PROBLEM TO WORK ON:
Quote exactly, and only, the lines of the material below from the line with "This screenshot has height=1251, width=952." through the line with "Click the gallery".

STORED DATA:

++++++

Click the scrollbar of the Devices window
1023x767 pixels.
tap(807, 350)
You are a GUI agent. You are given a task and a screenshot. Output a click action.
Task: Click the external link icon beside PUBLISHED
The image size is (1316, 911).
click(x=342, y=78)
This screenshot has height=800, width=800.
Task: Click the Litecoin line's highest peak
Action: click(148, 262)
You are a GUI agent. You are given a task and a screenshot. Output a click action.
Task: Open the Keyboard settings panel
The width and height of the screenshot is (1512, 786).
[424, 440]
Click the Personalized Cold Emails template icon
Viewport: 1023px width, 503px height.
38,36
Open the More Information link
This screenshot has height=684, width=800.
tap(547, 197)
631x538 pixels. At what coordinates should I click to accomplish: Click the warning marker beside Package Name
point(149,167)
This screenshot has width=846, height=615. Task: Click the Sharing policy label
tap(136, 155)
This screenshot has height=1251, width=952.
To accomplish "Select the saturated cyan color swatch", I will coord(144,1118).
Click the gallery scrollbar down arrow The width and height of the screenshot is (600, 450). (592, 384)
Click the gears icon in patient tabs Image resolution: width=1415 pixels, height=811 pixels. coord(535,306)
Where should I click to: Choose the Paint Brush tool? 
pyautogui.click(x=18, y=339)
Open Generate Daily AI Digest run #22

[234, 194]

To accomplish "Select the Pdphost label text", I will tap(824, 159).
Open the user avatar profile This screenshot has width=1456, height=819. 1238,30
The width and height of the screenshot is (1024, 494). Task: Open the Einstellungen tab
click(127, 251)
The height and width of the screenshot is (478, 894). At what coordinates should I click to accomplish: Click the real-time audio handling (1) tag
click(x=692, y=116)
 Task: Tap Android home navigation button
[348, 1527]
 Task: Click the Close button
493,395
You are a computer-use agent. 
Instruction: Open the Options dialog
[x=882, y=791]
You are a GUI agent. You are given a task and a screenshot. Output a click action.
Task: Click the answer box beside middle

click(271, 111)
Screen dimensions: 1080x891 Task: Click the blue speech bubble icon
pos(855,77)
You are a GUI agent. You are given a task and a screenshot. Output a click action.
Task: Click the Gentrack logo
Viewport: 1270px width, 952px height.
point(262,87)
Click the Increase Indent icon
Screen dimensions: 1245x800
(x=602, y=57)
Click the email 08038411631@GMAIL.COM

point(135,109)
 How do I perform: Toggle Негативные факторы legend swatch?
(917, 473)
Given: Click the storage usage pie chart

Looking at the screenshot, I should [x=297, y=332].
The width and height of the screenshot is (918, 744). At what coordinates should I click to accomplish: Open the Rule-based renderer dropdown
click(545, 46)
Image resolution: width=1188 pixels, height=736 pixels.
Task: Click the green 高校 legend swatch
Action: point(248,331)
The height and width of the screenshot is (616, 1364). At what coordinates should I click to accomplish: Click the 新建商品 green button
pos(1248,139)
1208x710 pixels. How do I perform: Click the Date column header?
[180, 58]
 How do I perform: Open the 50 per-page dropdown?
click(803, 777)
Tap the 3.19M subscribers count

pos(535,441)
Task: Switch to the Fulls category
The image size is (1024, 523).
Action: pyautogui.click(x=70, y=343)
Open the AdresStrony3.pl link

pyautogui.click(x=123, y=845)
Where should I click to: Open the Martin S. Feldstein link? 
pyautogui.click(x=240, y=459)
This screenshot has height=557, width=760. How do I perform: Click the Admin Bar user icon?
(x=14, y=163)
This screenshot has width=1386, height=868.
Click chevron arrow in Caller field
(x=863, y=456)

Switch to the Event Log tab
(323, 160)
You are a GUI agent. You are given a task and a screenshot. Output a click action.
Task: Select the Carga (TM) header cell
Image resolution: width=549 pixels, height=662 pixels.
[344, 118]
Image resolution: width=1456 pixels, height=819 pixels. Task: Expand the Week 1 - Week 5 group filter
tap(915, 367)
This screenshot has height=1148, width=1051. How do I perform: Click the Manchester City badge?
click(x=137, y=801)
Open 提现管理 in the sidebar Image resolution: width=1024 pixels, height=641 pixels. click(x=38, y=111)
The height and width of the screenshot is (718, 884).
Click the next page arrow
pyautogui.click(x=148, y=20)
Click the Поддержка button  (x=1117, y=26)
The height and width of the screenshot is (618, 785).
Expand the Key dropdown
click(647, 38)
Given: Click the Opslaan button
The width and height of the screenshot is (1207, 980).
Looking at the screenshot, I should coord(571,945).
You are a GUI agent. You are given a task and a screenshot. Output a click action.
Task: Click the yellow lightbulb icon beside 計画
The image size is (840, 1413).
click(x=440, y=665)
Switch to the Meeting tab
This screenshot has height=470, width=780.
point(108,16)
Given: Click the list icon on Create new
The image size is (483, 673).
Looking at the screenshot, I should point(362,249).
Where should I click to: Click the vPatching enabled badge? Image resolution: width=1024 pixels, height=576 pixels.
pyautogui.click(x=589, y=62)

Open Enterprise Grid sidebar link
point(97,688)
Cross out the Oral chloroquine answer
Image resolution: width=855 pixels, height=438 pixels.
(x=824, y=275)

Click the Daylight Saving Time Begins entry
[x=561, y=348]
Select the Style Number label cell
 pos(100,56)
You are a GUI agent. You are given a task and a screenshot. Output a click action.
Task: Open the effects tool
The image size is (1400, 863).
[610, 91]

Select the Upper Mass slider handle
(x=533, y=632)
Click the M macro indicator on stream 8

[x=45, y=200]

++++++

SOLUTION FOR THIS PROBLEM:
This screenshot has height=1251, width=952.
To accomplish "Select the saturated cyan color swatch", I will coord(144,1118).
Click the gallery scrollbar down arrow The width and height of the screenshot is (600, 450). (592, 384)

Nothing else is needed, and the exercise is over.